On 09/13/2017 03:20 PM, Wilco Dijkstra wrote:
> Jeff Law wrote:
>> On 09/06/2017 03:55 AM, Jackson Woodruff wrote:
>>> On 08/30/2017 01:46 PM, Richard Biener wrote:
> 
>>>>    rdivtmp = 1 / (y*C);
>>>>    tem = x *rdivtmp;
>>>>    tem2= z * rdivtmp;
>>>>
>>>> instead of
>>>>
>>>>    rdivtmp = 1/y;
>>>>    tem = x * 1/C * rdivtmp;
>>>>    tem2 = z * 1/C * rdivtmp;
>>>
>>> Ideally we would be able to CSE that into
>>>
>>> rdivtmp = 1/y * 1/C;
>>> tem = x * rdivtmp;
>>> tem2 = z * rdivtmp;
>> So why is your sequence significantly better than Richi's desired
>> seqeuence?  They both seem to need 3 mults and a division (which in both
>> cases might be a reciprocal estimation).    In Richi's sequence we have
>> to mult and feed the result as an operand into the reciprocal insn.  In
>> yours we feed the result of the reciprocal into the multiply.
> 
> Basically this stuff happens a lot in real code, which is exactly why I proposed it.
> I even provided counts of how many divisions each transformation avoids:
> https://gcc.gnu.org/bugzilla/show_bug.cgi?id=71026. 
I don't doubt that it happens in real code.  There's a reason why MIPS
IV added recip and rsqrt 20 years ago.  Our ability to exploit them has
always been fairly limited though.

What I'm trying to avoid is a transformation where the two forms are
roughly equal in terms of what they expose vs what they hide.

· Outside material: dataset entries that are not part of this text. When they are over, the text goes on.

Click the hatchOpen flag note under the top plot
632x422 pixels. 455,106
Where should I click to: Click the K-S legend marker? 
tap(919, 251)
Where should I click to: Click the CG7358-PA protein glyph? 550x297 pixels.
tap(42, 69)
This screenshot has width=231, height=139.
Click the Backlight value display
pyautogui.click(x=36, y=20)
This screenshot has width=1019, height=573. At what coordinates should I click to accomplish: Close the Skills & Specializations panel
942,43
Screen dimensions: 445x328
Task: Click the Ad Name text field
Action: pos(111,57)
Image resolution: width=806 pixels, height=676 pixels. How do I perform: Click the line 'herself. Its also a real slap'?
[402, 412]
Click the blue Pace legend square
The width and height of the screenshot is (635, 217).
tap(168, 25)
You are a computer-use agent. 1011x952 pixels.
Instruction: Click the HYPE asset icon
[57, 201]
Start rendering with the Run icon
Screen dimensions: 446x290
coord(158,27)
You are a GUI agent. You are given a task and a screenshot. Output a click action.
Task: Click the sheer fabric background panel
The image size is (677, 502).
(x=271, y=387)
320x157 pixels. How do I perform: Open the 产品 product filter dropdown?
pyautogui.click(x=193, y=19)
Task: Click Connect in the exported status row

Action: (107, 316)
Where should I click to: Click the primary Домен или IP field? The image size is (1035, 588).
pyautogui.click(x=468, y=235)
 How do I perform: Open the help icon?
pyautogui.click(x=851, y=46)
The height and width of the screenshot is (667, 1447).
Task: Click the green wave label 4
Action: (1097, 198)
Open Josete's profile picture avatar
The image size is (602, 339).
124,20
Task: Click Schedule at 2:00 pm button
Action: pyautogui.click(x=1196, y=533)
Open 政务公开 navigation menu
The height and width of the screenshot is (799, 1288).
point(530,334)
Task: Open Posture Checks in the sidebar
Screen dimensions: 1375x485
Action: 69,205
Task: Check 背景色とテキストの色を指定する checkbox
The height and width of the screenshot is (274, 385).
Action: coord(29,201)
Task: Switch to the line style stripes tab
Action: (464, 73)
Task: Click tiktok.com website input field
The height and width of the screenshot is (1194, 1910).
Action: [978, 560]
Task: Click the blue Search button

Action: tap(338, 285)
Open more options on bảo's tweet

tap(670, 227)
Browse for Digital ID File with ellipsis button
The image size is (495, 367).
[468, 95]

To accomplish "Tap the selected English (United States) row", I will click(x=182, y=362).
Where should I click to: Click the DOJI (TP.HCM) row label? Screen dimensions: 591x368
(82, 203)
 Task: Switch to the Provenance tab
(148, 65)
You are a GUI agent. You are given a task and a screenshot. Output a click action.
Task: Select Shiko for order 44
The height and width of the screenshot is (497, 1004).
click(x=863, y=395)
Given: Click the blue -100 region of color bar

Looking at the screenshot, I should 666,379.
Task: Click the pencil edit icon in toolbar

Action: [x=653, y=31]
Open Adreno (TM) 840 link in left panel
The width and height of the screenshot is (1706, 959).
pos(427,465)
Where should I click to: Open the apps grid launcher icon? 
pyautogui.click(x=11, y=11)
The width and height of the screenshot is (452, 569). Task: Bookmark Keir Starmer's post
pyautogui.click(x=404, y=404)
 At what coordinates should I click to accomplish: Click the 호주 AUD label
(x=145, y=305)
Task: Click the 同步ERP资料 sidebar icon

If pulling the 1/c out is consistently better, then that's obviously
good.  If it's essentially a toss-up because of the other interactions
with CSE, then we need to think about it more deeply.

I _suspect_ that pulling the 1/c out is generally better, but something
more concrete than my intuition would be helpful.


> 
> Note this transformation is a canonicalization - if you can't merge a
> constant somehow, moving it out to the LHS can expose more
> opportunities, like in (C1 * x) / (C2 * y) -> (C1 * x * C2) / y -> (C3 * x) / y.
> Same for negation as it behaves like * -1.
FWIW, I generally agree.

> 
> The key here is that it is at least an order of magnitude worse if you have
> to execute an extra division than if you have an extra multiply.
No doubt.  I'll trade a division for a multiply any day.  Similarly 1/C
is just a constant, so I consider it essentially free.


> 
>> ISTM in the end if  y*C or 1/(y*C) is a CSE, then Richi's sequence wins.
>>  Similarly if 1/y is a CSE, then yours wins.  Is there some reason to
>> believe that one is a more likely CSE than the other?
> 
> The idea is that 1/y is much more likely a CSE than 1/(y*C).
Do we have anything other than intuition to back that up?
> 
> We could make the pattern only fire in single use cases and see whether
> that makes a difference. It would be easy to test old vs new vs single-use
> new and count how many divisions we end up with. We could add 1/ (y * C)
> to the reciprocal phase if it is unacceptable as a canonicalization, but then
> you won't be able to optimize (C1 * x * C2) / y.
We could.  I think the question would then become does restricting to
the single-use case kill too many opportunities.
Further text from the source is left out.